• **Data rows**
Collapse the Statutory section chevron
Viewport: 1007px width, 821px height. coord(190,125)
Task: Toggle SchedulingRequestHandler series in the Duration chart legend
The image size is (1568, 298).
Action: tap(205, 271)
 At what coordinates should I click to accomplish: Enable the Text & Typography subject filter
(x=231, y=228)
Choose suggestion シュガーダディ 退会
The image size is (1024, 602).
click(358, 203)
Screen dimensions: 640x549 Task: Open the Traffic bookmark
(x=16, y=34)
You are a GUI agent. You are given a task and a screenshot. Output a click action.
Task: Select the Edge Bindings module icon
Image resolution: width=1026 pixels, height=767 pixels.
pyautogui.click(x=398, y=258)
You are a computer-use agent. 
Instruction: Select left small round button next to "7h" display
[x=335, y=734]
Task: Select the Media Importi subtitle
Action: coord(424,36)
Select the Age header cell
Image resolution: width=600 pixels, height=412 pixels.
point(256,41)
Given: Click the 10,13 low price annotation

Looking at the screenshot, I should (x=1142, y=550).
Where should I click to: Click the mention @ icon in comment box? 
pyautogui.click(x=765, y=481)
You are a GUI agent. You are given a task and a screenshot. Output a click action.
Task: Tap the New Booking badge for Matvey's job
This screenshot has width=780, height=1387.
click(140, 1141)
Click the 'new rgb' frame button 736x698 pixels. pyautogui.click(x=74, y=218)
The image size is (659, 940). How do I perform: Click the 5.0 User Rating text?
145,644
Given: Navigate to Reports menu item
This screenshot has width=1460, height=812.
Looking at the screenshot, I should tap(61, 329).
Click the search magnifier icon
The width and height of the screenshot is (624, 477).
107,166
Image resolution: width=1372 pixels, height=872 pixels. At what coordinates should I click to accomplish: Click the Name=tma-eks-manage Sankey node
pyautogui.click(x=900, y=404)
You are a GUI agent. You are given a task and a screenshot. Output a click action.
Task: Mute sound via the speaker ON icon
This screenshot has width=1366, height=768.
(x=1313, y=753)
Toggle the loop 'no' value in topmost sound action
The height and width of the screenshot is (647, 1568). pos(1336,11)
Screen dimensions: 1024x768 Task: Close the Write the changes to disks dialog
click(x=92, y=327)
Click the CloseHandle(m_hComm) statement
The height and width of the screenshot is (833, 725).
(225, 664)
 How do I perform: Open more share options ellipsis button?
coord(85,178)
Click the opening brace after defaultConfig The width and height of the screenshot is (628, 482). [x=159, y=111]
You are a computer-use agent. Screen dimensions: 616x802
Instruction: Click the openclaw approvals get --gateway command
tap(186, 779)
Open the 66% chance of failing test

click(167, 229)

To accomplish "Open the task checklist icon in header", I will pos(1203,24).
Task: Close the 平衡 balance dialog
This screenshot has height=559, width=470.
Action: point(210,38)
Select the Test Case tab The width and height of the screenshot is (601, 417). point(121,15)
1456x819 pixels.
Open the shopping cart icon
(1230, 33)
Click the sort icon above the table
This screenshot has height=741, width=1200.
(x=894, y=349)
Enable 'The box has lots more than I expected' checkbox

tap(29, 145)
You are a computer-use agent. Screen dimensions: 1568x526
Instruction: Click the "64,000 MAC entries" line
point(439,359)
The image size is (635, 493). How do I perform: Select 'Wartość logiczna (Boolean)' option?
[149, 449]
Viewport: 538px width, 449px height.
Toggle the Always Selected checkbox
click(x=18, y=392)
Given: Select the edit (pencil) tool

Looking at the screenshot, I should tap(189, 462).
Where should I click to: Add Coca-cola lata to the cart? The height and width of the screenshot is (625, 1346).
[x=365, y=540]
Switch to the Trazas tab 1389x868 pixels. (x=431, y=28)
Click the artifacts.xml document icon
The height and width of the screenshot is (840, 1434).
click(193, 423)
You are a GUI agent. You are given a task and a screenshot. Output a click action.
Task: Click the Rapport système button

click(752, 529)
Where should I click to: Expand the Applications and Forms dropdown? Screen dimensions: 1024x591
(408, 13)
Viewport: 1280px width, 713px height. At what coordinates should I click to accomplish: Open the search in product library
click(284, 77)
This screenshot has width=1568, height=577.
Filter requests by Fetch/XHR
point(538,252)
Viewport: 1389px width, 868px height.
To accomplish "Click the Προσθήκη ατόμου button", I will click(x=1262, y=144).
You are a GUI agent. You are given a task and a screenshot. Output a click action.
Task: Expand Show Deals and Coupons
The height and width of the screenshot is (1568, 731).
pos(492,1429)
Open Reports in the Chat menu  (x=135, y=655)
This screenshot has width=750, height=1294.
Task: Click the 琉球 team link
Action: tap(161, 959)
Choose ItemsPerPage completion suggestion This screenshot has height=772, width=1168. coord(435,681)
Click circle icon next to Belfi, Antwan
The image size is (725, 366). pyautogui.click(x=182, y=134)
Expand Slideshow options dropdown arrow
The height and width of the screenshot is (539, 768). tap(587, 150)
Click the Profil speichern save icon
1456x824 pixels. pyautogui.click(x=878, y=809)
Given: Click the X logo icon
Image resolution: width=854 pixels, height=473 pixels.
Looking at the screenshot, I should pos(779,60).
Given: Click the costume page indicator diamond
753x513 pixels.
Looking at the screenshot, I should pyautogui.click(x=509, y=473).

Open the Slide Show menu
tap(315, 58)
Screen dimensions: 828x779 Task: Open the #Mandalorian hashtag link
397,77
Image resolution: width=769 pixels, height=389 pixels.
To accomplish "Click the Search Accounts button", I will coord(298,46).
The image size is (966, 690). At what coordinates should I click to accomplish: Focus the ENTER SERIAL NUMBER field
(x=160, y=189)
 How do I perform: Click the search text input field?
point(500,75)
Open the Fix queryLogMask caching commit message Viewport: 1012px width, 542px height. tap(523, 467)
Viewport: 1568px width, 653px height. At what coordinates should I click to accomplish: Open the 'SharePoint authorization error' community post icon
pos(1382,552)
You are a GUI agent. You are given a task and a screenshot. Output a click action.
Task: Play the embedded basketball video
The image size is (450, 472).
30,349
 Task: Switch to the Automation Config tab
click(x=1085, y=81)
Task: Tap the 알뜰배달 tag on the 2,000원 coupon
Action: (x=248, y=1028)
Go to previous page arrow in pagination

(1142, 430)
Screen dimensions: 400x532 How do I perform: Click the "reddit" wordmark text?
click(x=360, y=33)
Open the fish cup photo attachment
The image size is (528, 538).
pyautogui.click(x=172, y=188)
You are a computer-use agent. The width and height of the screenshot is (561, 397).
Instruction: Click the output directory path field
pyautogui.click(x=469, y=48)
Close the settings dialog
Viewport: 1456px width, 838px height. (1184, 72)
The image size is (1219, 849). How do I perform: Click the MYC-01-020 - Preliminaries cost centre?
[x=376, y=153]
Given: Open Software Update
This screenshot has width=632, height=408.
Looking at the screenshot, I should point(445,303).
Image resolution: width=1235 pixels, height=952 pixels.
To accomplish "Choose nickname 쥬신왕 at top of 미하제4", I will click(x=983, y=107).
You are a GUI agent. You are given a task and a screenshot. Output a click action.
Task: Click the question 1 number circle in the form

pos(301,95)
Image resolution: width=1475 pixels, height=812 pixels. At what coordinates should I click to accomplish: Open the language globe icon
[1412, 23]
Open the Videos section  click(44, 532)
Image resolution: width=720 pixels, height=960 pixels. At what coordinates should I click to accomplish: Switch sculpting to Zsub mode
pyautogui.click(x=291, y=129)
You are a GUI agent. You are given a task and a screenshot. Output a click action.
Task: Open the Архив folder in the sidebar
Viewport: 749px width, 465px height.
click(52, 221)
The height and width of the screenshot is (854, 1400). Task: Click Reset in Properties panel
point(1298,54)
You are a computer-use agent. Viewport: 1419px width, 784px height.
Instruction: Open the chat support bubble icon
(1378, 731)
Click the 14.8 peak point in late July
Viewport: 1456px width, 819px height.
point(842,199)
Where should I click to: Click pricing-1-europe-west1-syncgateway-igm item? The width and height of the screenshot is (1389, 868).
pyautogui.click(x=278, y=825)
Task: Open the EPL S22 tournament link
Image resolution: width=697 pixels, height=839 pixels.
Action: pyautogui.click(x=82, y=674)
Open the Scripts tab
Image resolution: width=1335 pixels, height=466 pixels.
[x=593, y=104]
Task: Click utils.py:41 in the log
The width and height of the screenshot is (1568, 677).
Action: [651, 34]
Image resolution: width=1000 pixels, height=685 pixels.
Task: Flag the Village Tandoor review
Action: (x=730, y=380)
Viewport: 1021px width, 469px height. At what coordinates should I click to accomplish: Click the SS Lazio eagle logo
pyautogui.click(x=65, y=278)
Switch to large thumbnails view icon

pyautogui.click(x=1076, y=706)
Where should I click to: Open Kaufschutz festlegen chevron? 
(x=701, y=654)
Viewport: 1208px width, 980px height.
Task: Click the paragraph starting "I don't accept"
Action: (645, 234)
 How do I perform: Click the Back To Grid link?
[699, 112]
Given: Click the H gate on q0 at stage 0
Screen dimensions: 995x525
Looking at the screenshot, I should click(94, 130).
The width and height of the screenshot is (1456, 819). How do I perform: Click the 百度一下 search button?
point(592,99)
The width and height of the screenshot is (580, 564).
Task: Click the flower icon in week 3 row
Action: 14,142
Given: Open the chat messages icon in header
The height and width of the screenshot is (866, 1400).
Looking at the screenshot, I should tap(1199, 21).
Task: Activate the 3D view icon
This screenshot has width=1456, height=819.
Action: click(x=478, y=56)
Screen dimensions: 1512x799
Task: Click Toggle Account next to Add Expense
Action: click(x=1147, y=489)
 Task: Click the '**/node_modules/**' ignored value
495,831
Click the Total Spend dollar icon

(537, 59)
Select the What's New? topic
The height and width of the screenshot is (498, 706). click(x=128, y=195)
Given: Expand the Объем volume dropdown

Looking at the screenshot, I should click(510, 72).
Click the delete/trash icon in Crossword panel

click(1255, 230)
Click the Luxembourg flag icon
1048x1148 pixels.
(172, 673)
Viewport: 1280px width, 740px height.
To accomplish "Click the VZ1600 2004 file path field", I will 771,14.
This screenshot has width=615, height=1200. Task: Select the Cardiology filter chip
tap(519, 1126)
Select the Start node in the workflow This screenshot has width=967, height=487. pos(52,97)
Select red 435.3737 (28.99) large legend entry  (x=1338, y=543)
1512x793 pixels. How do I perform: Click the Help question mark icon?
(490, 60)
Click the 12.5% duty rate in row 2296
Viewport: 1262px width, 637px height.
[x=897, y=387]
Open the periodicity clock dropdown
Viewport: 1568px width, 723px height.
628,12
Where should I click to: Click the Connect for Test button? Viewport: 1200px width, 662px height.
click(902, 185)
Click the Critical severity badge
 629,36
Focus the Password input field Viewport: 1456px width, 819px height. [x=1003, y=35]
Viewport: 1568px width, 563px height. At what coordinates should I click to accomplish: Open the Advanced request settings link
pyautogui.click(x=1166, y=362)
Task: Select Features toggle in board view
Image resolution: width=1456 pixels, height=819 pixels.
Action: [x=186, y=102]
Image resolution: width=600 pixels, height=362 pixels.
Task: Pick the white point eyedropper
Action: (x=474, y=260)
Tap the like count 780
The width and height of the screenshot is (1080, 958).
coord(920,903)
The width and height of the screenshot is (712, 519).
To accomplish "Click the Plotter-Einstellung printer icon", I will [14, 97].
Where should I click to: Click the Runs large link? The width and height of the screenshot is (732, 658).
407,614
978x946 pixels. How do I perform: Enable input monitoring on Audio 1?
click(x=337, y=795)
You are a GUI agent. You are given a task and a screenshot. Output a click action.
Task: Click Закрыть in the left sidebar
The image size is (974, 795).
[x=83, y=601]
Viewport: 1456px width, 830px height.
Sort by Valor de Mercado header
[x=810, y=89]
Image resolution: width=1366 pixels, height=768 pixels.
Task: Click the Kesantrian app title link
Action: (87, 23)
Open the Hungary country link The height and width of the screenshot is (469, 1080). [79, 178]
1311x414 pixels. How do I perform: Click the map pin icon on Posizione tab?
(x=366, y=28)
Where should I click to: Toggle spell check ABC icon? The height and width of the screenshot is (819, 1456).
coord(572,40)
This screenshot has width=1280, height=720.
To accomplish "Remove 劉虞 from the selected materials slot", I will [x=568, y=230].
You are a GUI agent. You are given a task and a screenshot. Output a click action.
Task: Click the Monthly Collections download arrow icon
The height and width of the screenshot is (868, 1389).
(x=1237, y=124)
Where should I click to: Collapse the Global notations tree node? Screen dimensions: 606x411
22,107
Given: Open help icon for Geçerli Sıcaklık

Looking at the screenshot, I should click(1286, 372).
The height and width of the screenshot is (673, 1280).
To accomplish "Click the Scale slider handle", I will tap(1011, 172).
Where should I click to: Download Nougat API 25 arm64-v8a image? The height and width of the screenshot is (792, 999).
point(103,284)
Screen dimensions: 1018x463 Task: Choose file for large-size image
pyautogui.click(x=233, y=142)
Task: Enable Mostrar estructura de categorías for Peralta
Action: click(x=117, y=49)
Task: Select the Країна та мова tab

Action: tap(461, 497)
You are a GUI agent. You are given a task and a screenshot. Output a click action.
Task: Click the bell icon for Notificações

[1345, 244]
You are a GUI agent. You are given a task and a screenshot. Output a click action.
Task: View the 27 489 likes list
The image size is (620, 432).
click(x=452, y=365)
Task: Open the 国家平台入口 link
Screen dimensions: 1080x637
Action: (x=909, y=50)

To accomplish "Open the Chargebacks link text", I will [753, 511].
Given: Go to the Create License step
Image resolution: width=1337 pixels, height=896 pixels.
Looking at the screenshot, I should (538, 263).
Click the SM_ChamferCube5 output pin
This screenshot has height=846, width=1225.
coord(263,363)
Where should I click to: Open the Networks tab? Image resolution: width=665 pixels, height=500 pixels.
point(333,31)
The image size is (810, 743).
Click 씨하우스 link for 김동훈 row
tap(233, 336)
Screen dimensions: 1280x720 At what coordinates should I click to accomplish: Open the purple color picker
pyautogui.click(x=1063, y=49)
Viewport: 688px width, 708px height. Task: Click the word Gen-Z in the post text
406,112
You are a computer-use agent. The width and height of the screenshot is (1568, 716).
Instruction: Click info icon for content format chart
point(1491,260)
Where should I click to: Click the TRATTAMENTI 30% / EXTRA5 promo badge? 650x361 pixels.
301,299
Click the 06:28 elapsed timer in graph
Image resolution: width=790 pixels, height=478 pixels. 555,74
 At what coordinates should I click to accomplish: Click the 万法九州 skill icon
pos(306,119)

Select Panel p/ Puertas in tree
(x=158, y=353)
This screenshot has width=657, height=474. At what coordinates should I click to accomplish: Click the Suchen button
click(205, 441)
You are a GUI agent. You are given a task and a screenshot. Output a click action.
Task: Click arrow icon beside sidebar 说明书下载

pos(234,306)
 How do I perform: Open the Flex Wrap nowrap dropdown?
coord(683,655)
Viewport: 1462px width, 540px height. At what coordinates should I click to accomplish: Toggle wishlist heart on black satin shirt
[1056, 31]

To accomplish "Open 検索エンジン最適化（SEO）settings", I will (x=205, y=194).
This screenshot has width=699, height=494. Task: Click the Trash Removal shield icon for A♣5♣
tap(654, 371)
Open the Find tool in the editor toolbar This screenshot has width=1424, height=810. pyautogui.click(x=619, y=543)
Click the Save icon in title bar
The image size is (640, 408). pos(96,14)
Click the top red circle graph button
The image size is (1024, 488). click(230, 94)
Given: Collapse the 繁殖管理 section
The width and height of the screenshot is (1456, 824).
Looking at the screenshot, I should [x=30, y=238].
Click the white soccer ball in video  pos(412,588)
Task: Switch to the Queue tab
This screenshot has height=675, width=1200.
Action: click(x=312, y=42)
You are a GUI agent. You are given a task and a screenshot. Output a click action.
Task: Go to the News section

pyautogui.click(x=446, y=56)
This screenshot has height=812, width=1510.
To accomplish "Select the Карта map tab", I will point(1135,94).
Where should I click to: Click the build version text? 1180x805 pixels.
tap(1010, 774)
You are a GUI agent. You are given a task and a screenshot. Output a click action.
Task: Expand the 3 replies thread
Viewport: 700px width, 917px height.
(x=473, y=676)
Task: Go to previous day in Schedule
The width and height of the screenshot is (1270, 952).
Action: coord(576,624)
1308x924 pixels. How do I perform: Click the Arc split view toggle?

• **Objective**
Rewrite the entries from the line with "Click the white" to the line with "pyautogui.click(x=446, y=56)", both included, requests and all, shifting every coordinate in the answers by -83.

• **The response**
Click the white soccer ball in video  pos(329,505)
Task: Switch to the Queue tab
This screenshot has height=675, width=1200.
Action: click(x=229, y=-41)
You are a GUI agent. You are given a task and a screenshot. Output a click action.
Task: Go to the News section

pyautogui.click(x=363, y=-27)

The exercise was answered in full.